O vice-presidente da Federação dos Trabalhadores na Agricultura no Rio Grande do Sul (Fetag RS), Eugênio Edevino Zanetti, elenca pelo menos seis pontos, para ele, fundamentais do PNAE para a agricultura. Zanetti começa pontuando a geração de renda no campo.

“A compra direta elimina atravessadores”; o desenvolvimento local também é apontado, uma vez que os recursos federais acabam circulando na economia local; valorização da produção regional: “acaba estimulando a diversidade e muitas práticas tradicionais das comunidades”; incentivo à produção sustentável: “muitos agricultores acabam utilizando práticas sustentáveis, agroecologia”; qualidade da alimentação escolar; e inclusão social: “o programa promove a inclusão de comunidades tradicionais, mulheres e jovens agricultores familiares no mercado institucional, respeitando suas particularidades culturais e produtivas”, analisa Zanetti.

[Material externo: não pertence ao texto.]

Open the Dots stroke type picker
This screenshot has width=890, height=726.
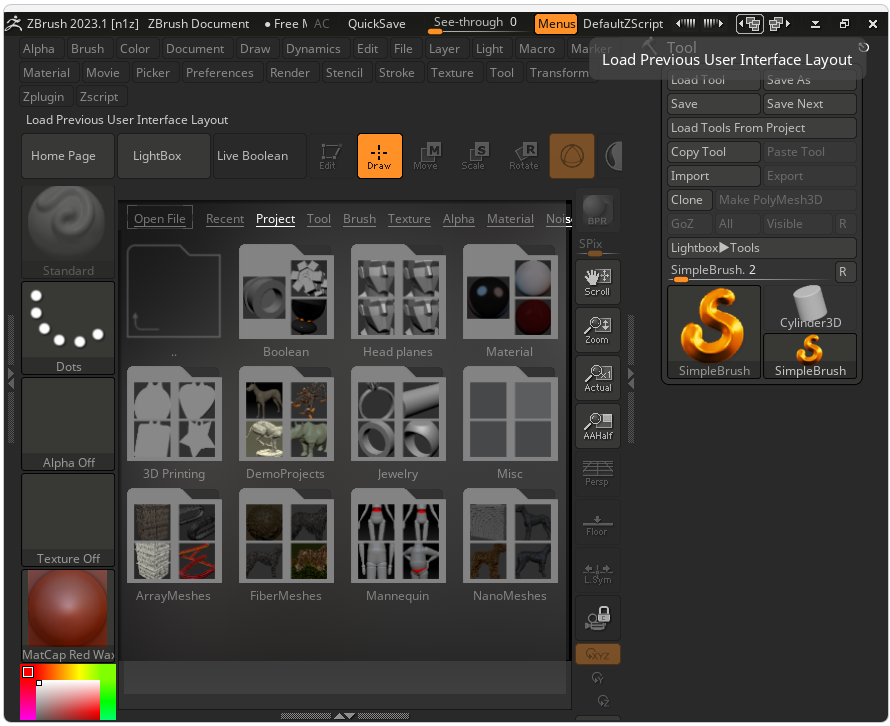coord(68,327)
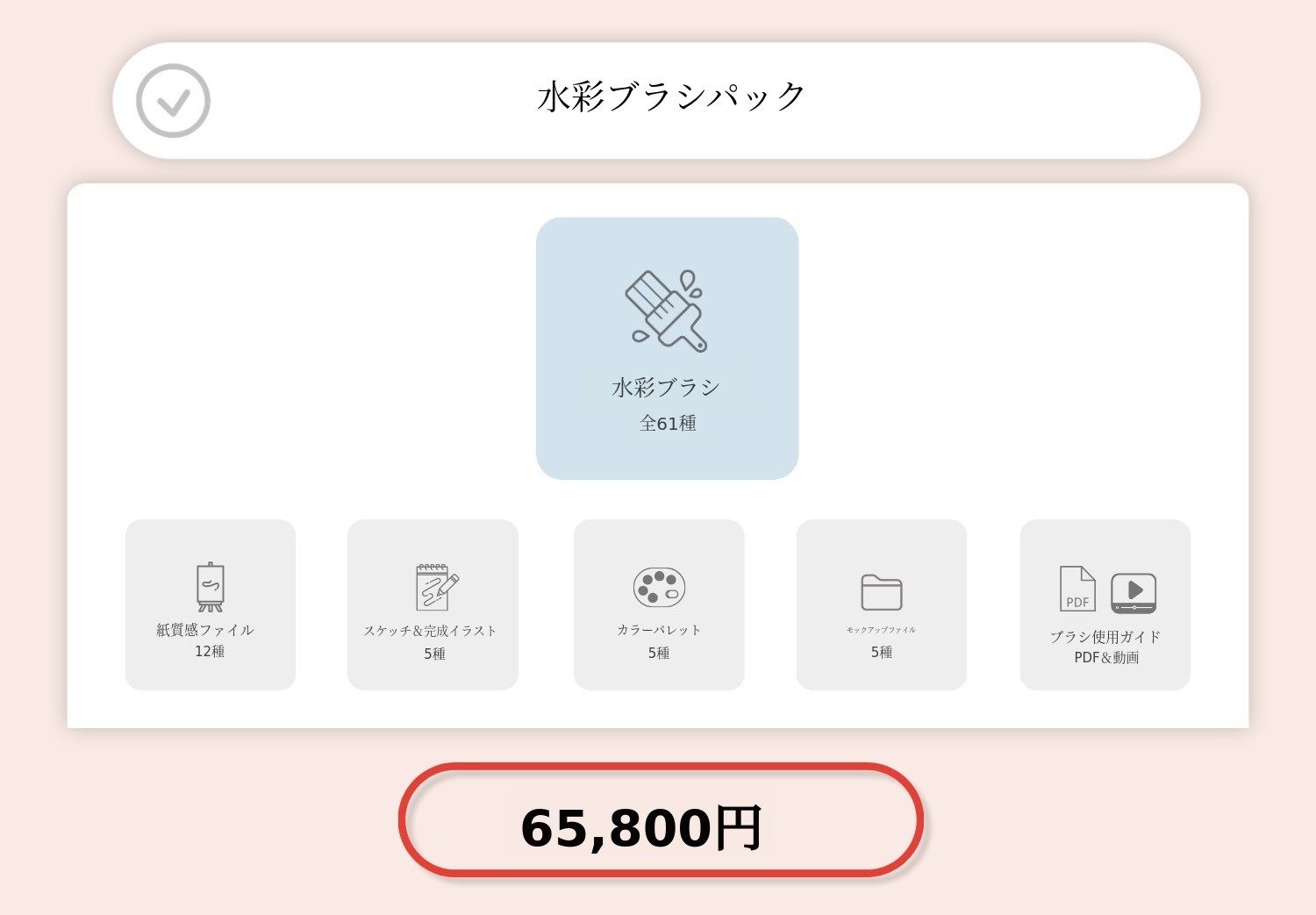This screenshot has height=915, width=1316.
Task: Click the small モックアップファイル label
Action: (881, 630)

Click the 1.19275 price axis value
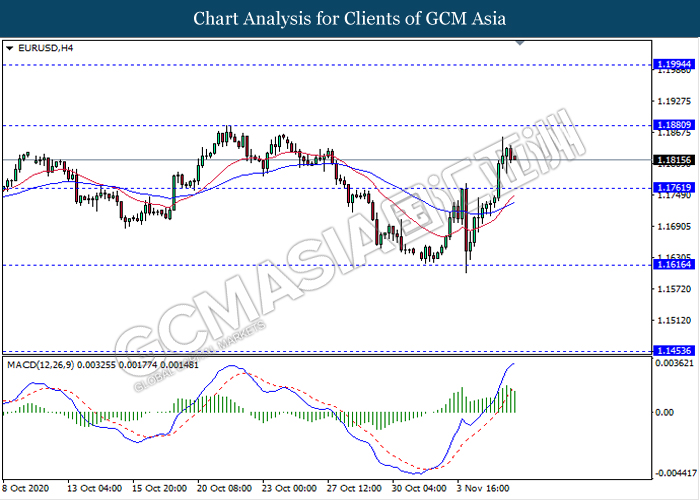pyautogui.click(x=674, y=101)
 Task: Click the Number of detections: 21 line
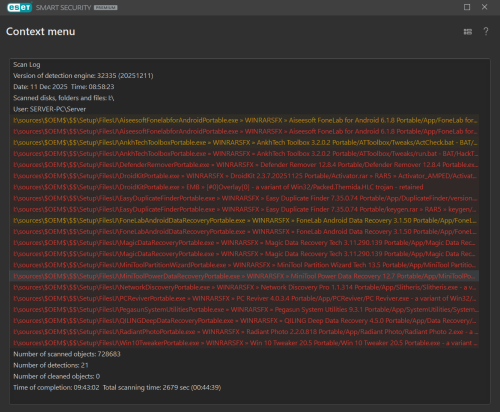point(51,365)
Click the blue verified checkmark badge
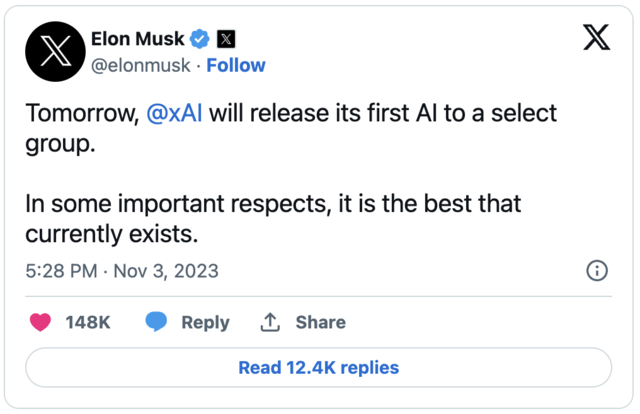The image size is (640, 414). [x=201, y=40]
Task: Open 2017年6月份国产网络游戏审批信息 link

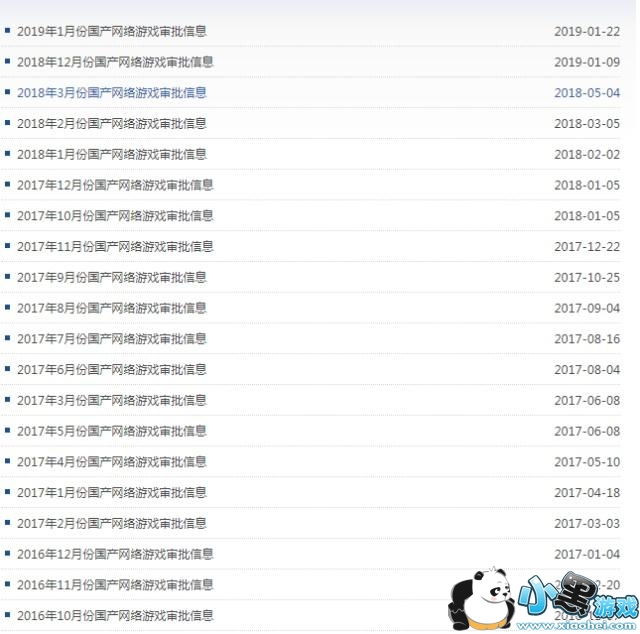Action: click(112, 369)
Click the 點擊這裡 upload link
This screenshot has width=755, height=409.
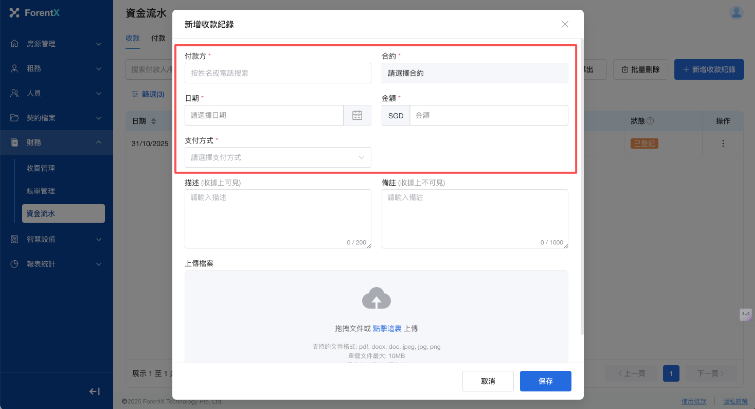click(387, 328)
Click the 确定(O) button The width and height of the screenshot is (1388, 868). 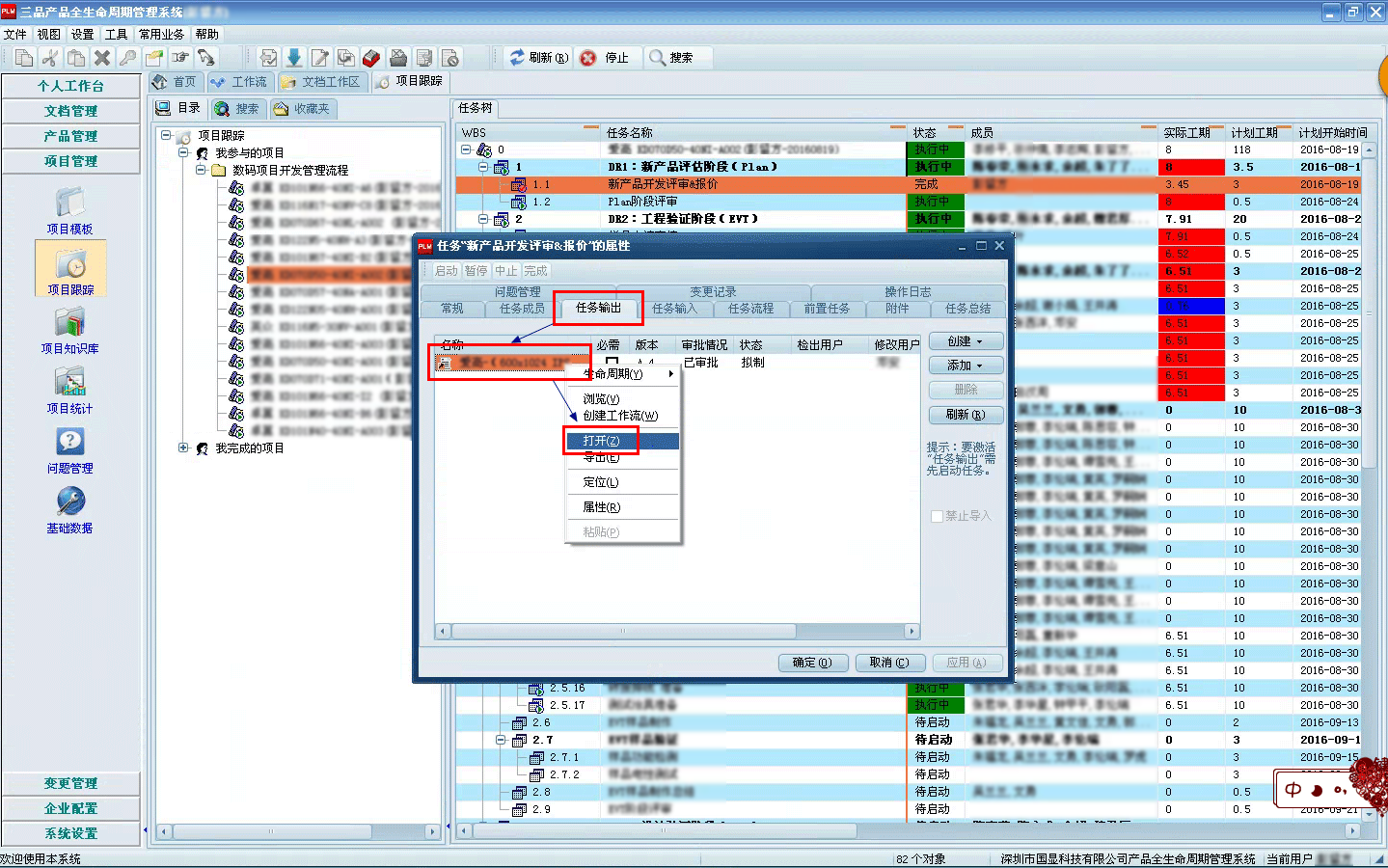[x=812, y=663]
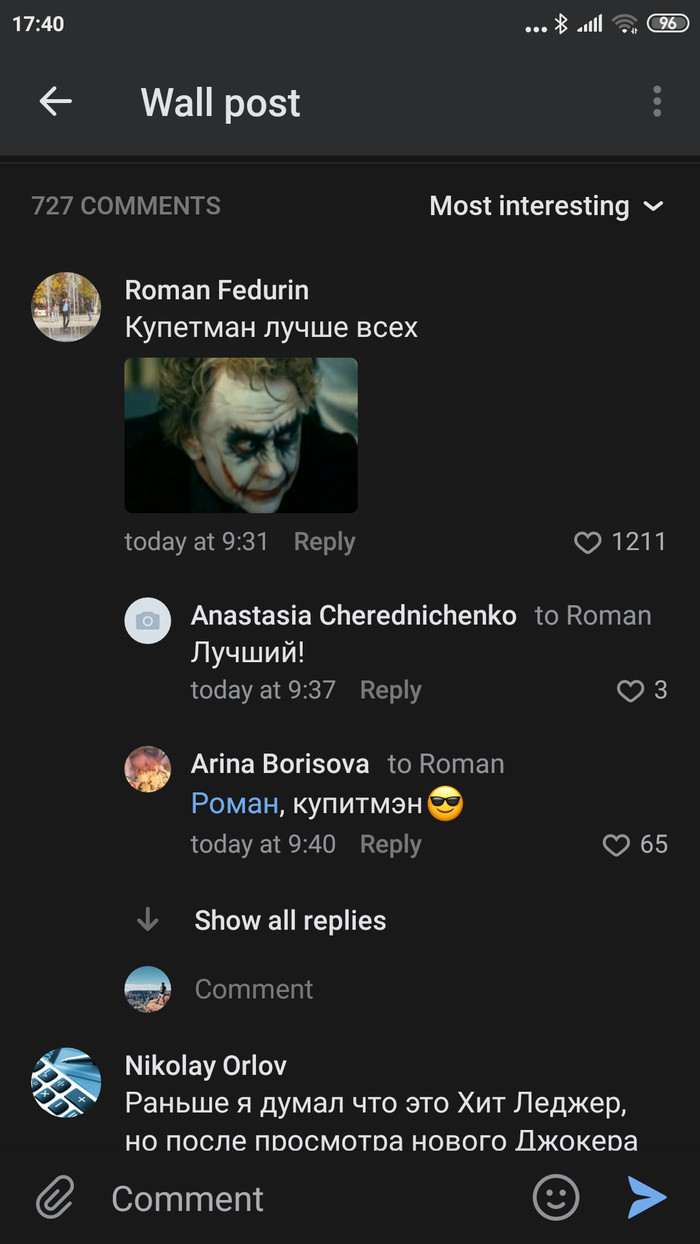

O vice-presidente da Fetag também observa que o PNAE, assim como outros programas que garantem renda para os produtores rurais, também incentiva a permanência na atividade. “O programa acaba estimulando essas famílias a continuarem na agricultura, porque acaba sendo uma renda certa. Se a família vende para merenda escolar, mais a feira do município, mais os clientes fixos, isso tudo acaba ajudando a viabilizar a atividade, porque uma das grandes dificuldades que tem é a comercialização”, comenta, citando também a relevância do Programa de Aquisição Alimentos (PAA).

Lei estabelece percentual de investimento na agricultura

Desde 2009, com a Lei nº 11.947, o PNAE passou a destinar, no mínimo, 30% dos recursos federais repassados ao programa para a compra direta de produtos da agricultura familiar. Especialistas consideram o programa uma ferramenta da segurança alimentar e do desenvolvimento local. “O PNAE se destaca como um elo estratégico entre educação, saúde e desenvolvimento rural. Ao fortalecer a agricultura familiar, o programa não só melhora a qualidade da alimentação dos estudantes, mas também promove um modelo de desenvolvimento mais justo, sustentável e solidário”, analisa Zanetti.